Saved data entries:
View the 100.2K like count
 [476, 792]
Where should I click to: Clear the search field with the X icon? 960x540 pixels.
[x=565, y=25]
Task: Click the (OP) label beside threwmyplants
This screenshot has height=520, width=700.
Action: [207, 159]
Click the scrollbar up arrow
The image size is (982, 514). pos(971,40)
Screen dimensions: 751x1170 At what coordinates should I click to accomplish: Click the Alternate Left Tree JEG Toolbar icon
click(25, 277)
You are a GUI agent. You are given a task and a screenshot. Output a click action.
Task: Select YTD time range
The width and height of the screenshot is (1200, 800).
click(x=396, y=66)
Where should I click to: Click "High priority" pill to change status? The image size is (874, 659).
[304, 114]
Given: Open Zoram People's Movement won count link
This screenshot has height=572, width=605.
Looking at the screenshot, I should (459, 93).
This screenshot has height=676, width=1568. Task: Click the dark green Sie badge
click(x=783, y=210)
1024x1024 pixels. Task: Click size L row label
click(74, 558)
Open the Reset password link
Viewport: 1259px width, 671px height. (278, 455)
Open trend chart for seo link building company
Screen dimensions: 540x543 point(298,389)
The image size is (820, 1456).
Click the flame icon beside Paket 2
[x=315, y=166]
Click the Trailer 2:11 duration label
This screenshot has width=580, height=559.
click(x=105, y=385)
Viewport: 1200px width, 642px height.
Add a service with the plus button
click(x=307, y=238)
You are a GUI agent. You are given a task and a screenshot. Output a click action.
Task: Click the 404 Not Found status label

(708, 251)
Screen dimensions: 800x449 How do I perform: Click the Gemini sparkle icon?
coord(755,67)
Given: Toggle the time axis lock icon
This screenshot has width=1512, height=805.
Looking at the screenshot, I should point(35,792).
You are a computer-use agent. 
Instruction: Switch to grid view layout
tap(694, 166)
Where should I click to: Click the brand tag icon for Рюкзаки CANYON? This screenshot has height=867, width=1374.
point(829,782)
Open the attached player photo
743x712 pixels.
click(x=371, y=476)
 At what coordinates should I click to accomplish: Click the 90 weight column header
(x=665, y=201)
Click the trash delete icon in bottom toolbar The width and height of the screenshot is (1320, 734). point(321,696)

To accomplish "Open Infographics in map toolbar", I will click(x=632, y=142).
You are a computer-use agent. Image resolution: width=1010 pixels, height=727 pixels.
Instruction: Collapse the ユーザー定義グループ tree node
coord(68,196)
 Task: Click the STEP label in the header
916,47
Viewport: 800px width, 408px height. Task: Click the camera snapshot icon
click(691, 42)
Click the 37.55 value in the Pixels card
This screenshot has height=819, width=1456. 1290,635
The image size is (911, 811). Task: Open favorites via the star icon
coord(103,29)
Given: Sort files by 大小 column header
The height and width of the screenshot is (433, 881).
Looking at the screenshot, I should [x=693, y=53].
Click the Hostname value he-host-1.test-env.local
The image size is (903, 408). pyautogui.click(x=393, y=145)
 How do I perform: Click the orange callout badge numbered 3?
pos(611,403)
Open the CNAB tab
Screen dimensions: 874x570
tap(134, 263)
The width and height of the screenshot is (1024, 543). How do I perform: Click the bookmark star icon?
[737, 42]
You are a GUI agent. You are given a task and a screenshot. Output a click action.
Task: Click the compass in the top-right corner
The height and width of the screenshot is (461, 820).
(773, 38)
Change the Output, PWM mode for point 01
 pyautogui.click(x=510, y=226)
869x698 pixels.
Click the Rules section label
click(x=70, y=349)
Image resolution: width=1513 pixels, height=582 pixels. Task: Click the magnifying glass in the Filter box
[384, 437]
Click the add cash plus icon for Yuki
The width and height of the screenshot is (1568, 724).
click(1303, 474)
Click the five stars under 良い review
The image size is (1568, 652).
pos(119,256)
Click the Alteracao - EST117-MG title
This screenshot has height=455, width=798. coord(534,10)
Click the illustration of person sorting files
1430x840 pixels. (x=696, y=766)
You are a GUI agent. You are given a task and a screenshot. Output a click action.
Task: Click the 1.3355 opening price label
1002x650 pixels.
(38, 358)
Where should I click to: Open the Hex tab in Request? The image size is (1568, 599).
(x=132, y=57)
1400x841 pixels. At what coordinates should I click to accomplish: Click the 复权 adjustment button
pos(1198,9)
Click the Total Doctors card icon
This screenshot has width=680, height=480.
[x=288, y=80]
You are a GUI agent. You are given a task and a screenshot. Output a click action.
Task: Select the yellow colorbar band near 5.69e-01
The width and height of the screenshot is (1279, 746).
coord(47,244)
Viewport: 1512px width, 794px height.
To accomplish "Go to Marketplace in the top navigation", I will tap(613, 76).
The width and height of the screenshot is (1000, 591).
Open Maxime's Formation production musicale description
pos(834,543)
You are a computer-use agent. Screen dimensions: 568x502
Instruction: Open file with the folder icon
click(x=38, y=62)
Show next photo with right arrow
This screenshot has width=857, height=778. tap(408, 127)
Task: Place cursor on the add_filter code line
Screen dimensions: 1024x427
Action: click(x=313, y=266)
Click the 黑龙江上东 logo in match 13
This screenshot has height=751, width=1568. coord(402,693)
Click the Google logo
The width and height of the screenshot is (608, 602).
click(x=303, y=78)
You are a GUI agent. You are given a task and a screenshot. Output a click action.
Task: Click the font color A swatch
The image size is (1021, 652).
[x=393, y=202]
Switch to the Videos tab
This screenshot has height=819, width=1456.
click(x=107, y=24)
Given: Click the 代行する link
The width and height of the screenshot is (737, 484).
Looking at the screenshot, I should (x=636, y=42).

# About this task
Give back the lines of the data exactly as they are written, from the first line through the line containing "Viewport: 1200px width, 642px height.".

# Response below
View the 100.2K like count
 [476, 792]
Where should I click to: Clear the search field with the X icon? 960x540 pixels.
[x=565, y=25]
Task: Click the (OP) label beside threwmyplants
This screenshot has height=520, width=700.
Action: [207, 159]
Click the scrollbar up arrow
The image size is (982, 514). pos(971,40)
Screen dimensions: 751x1170 At what coordinates should I click to accomplish: Click the Alternate Left Tree JEG Toolbar icon
click(25, 277)
You are a GUI agent. You are given a task and a screenshot. Output a click action.
Task: Select YTD time range
The width and height of the screenshot is (1200, 800).
click(x=396, y=66)
Where should I click to: Click "High priority" pill to change status? The image size is (874, 659).
[304, 114]
Given: Open Zoram People's Movement won count link
This screenshot has height=572, width=605.
Looking at the screenshot, I should (459, 93).
This screenshot has height=676, width=1568. Task: Click the dark green Sie badge
click(x=783, y=210)
1024x1024 pixels. Task: Click size L row label
click(74, 558)
Open the Reset password link
Viewport: 1259px width, 671px height. (278, 455)
Open trend chart for seo link building company
Screen dimensions: 540x543 point(298,389)
The image size is (820, 1456).
Click the flame icon beside Paket 2
[x=315, y=166]
Click the Trailer 2:11 duration label
This screenshot has width=580, height=559.
click(x=105, y=385)
Viewport: 1200px width, 642px height.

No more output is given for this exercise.